Still, the degrees to which these models expect him to regress vary. This likely comes down to his stuff, which is in stark decline. Thus, it makes sense that the models weighing stuff more heavily (admittedly a guess on my part) like Lugo the least. Pitcher List, OOPSY, and THE BAT X are lowest on the veteran. That isn’t to say PECOTA doesn’t incorporate stuff into its projection stew. StuffPro is included, and as described ahead of the 2025 season, can help explain why PECOTA isn’t always as bearish on guys with otherwise scary statistics.
“In fact, some of the largest improvements we see are from somebody who otherwise would have been written off as terrible (say, a 6.50 ERA) who now gets projected for something closer to average, say 4.30,” Jonathan Judge wrote. “That may not seem like a sexy upgrade, but if you end up needing 100 innings from somebody, and correctly choose the supposedly replacement-level pitcher who hits that better projection.”

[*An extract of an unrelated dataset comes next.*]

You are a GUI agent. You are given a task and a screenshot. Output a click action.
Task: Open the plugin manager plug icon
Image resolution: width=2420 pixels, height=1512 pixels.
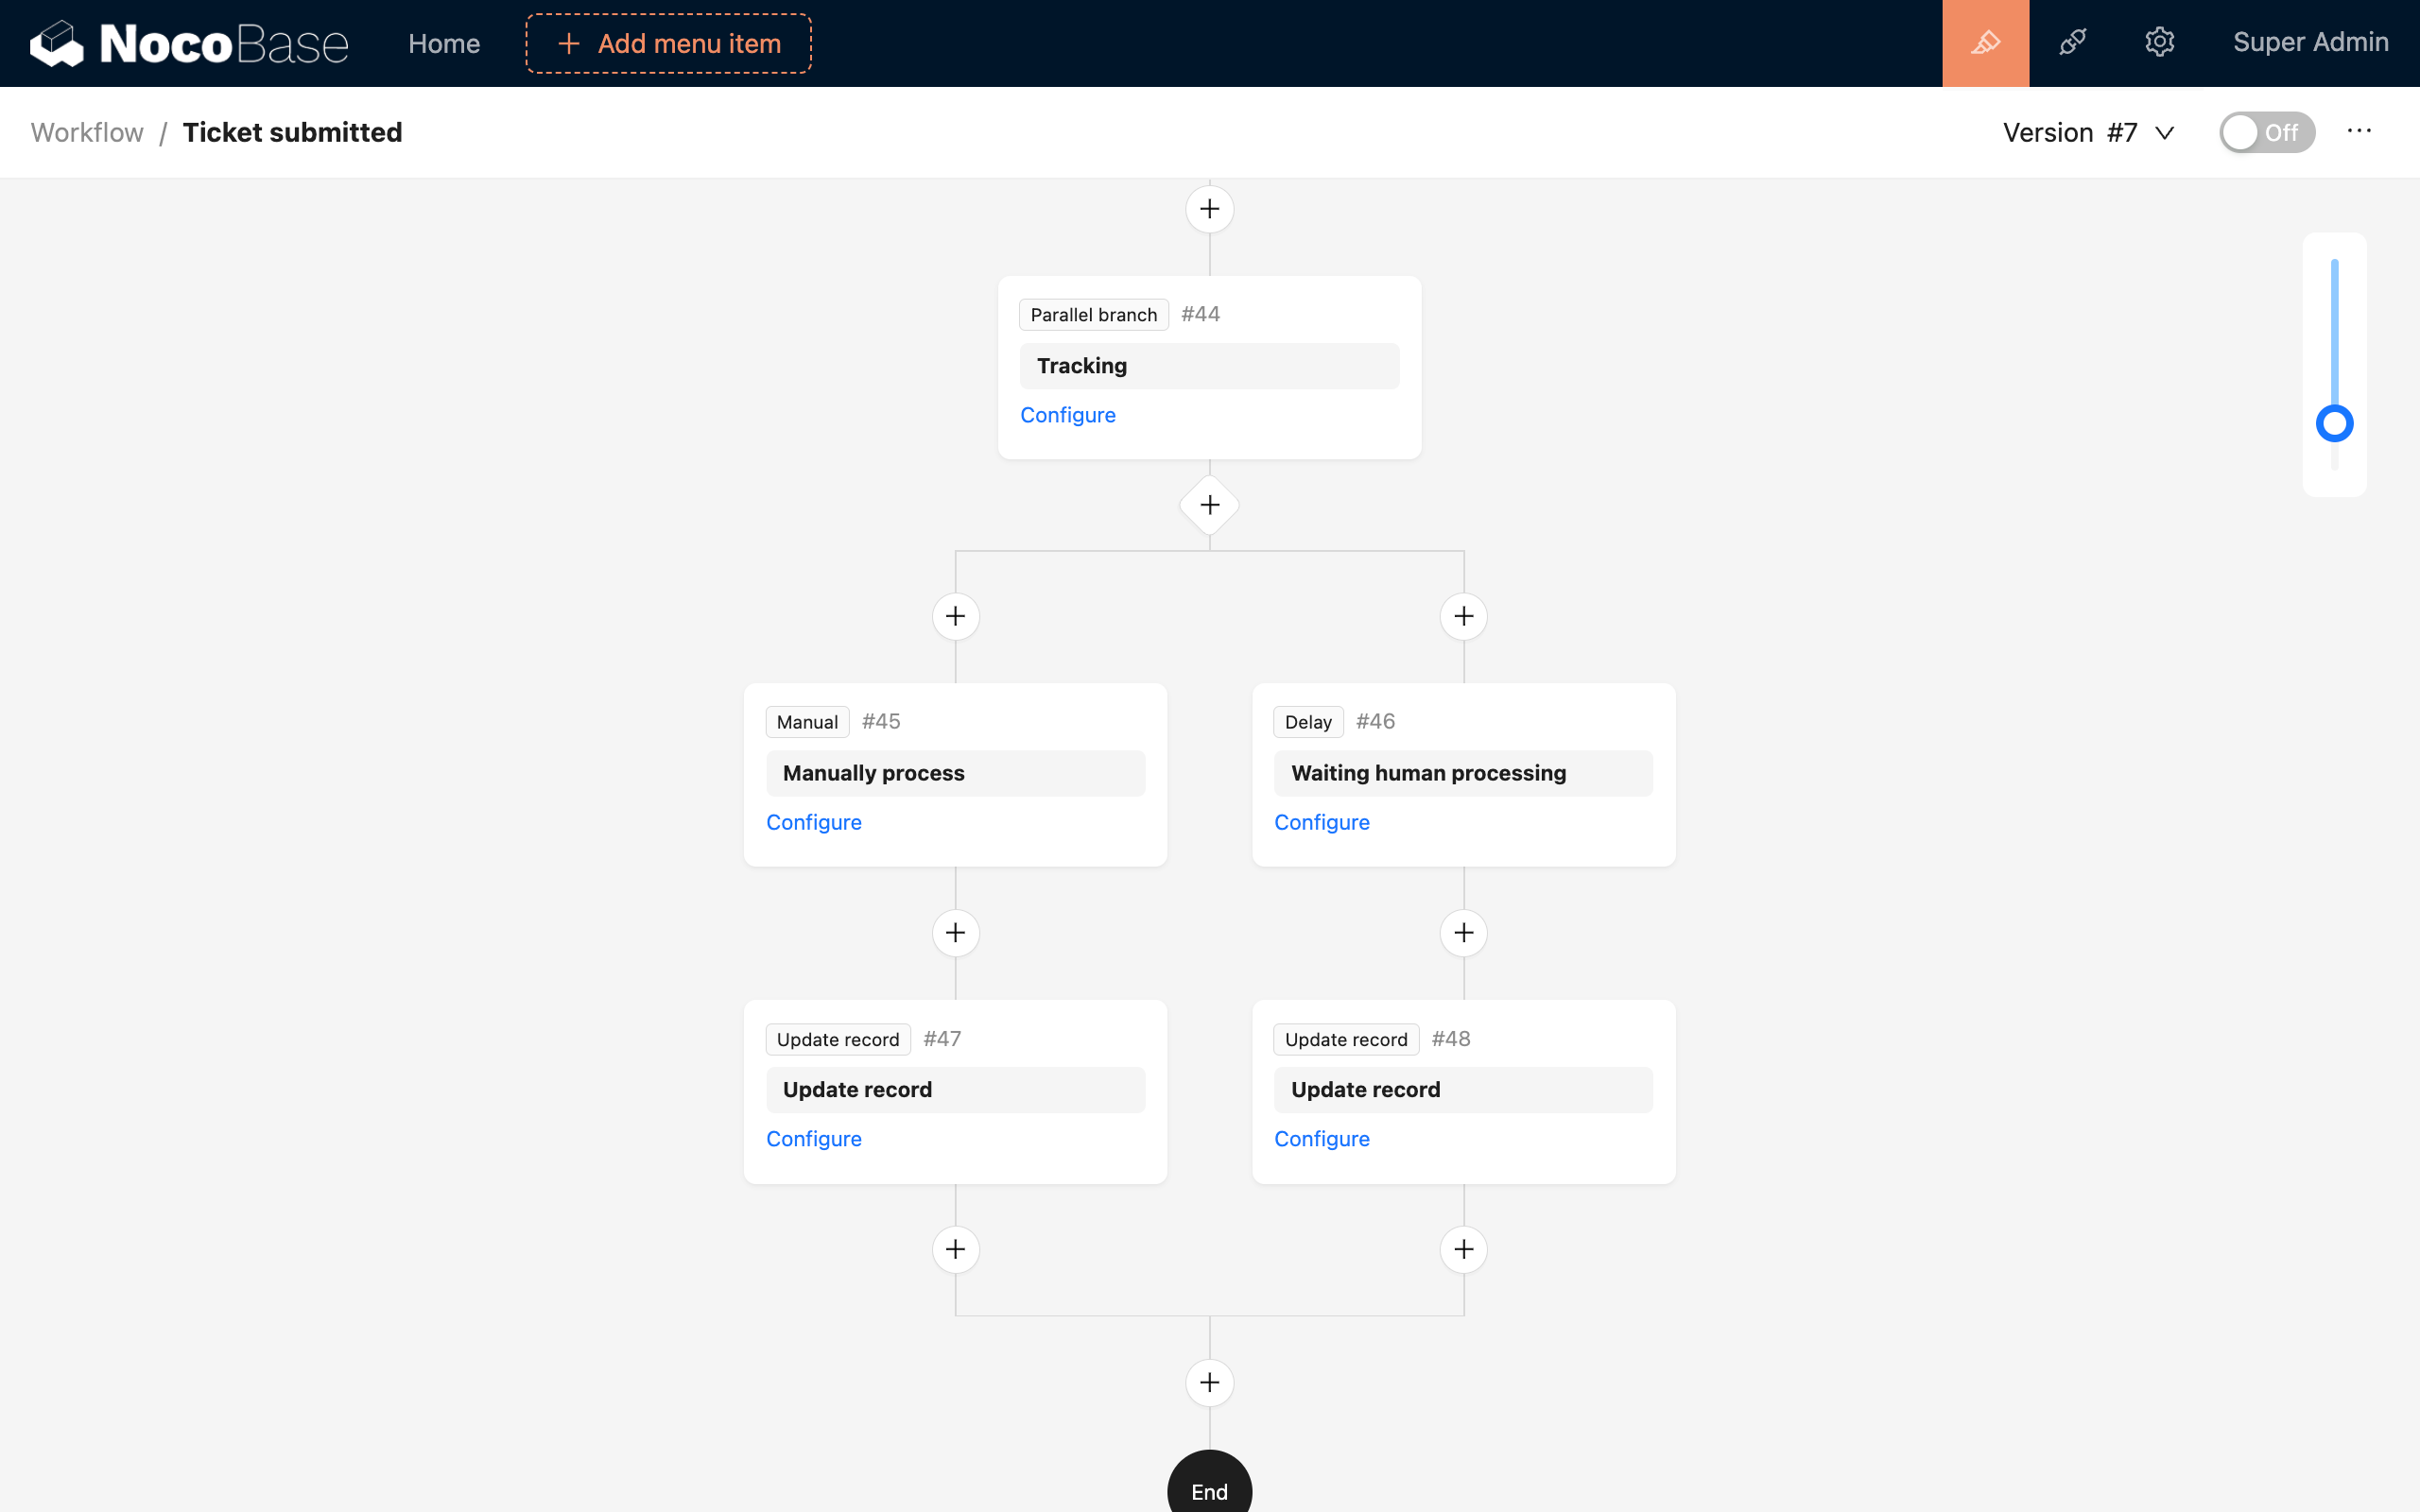point(2072,42)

Lugo was the fifth-worst (qualified) pitcher by StuffPro last year, but his projection remains pedestrian, not putrid. That leads me to believe that PECOTA, for better or worse, doesn’t weight stuff as much as other outlets.
Perhaps relying on past production is fitting for Lugo, whose expansive arsenal gives him extra off-ramps. There’s some Chris Bassitt in here, and Lugo’s craftiness could serve as staying power. To his credit, Lugo has outperformed his FIP in each of the last four years. That’s another nod in PECOTA’s direction, although I remain wary of the flooring falling out from under him in Kansas City.